Effects of DA-BMSCs transplantation on the loss of dopaminergic neurons in the right substantia nigra of PD rat models. (A) Representative images of whole-brain with hematoxylin and eosin staining in each group 8 weeks after transplantation. (B) Representative images of whole-brain with TH‑3,3ʹ‑diaminobenzidine staining (TH-DAB) in each group 8 weeks after transplantation. The right image was the higher magnification of the left boxed areas. (C) Number of TH⁺ cells in the right substantia nigra of each group. All data were presented as mean ± SEM. The P-values are from multiple comparisons in one-way ANOVA with Dunnett’s multiple comparison test (n = 4), ****P < 0.0001, n.s. no significance: P > 0.05. (D) DA-BMSCs formed a distinct graft area and migrated from the graft site into the periphery of the injured area, and the migrated distance gradually increased with time. (E) The transplanted DA-BMSCs could differentiate into neural cells in the host brain and exhibit neuronal morphology (white arrows) and dendritic structure (red arrow heads) after 8 weeks of transplantation.

Fig. 5

Survival, differentiation, migration, and integration of transplanted cells in the right hemisphere of PD model rats. (A–D) The transplanted DA-BMSCs survived and differentiated into various functional neurons in vivo 8 weeks after transplantation.

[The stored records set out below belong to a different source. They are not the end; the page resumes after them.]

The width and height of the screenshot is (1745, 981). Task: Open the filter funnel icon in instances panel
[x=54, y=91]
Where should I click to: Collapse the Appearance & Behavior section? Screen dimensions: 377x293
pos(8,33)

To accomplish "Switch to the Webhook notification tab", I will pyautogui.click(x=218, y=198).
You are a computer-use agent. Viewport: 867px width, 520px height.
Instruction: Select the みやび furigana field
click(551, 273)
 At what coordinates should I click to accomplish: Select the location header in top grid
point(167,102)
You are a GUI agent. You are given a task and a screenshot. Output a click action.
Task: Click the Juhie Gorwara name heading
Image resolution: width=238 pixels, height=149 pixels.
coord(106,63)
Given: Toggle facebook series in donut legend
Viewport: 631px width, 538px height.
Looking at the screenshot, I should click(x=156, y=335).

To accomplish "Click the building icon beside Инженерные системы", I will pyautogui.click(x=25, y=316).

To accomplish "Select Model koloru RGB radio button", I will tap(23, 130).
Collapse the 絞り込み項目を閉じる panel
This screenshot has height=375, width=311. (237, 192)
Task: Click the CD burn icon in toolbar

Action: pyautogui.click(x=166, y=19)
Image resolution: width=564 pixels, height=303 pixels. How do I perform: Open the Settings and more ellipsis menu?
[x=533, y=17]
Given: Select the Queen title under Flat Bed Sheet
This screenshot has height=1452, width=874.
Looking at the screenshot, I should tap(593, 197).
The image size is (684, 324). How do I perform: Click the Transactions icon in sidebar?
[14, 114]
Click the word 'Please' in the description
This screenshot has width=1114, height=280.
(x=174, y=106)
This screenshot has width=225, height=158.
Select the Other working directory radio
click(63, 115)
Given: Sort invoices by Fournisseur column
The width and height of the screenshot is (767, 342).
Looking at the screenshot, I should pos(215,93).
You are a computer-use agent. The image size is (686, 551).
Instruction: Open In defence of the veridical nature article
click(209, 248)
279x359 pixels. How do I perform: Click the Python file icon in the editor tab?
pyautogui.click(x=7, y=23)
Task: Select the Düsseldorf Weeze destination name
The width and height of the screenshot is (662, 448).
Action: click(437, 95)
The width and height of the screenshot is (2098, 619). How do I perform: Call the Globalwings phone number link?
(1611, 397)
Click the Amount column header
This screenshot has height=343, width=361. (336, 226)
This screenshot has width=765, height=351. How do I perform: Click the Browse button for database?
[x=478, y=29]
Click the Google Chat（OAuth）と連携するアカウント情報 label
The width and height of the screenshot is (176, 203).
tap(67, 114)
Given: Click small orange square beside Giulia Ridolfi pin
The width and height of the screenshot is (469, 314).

The TH (A), GABA (B), GFAP (C), and PSD (D)-positive cells were detected in the graft region. (E) Transplanted DA-BMSCs expressed the marker of mature synapse synaptophysin (SYN) 8 weeks after transplantation. The neuron-like cells derived from the transplanted DA-BMSCs indicated by white arrows formed densely interacting dendritic networks.

Fig. 6

The levels of IL-6, TNF-α and IL-10 in the midbrain, and the levels of DA and 5-HT in the midbrain and serum, and the expression levels of IBA-1, C3 and DRD1 in the midbrain. (A) The expression of inflammatory factors including IL-6, TNF-α, and IL-10, were effectively inhibited in the absence or presence lentivirus-infected of BMSCs, which played an important role in the process of injury repair. (B) The expression levels of IBA-1 and C3 were significantly reduced in the DA-BMSCs group compared to the model group. (C, D) A significant reduction of DA and 5-HT levels in the midbrain of the injured side and the serum was confirmed, and the effect could be significantly restored to normal levels by DA-BMSCs. (E) An HPLC chromatogram of serum was presented. (F) The DA-BMSCs group exhibited significant upregulation of DRD1 expression compared to the model group. All data were presented as mean ± SEM. The P-values are from multiple comparisons in one-way ANOVA with Dunnett’s multiple comparison test (n = 3), *P < 0.05, ****P < 0.0001, n.s. no significance: P > 0.05.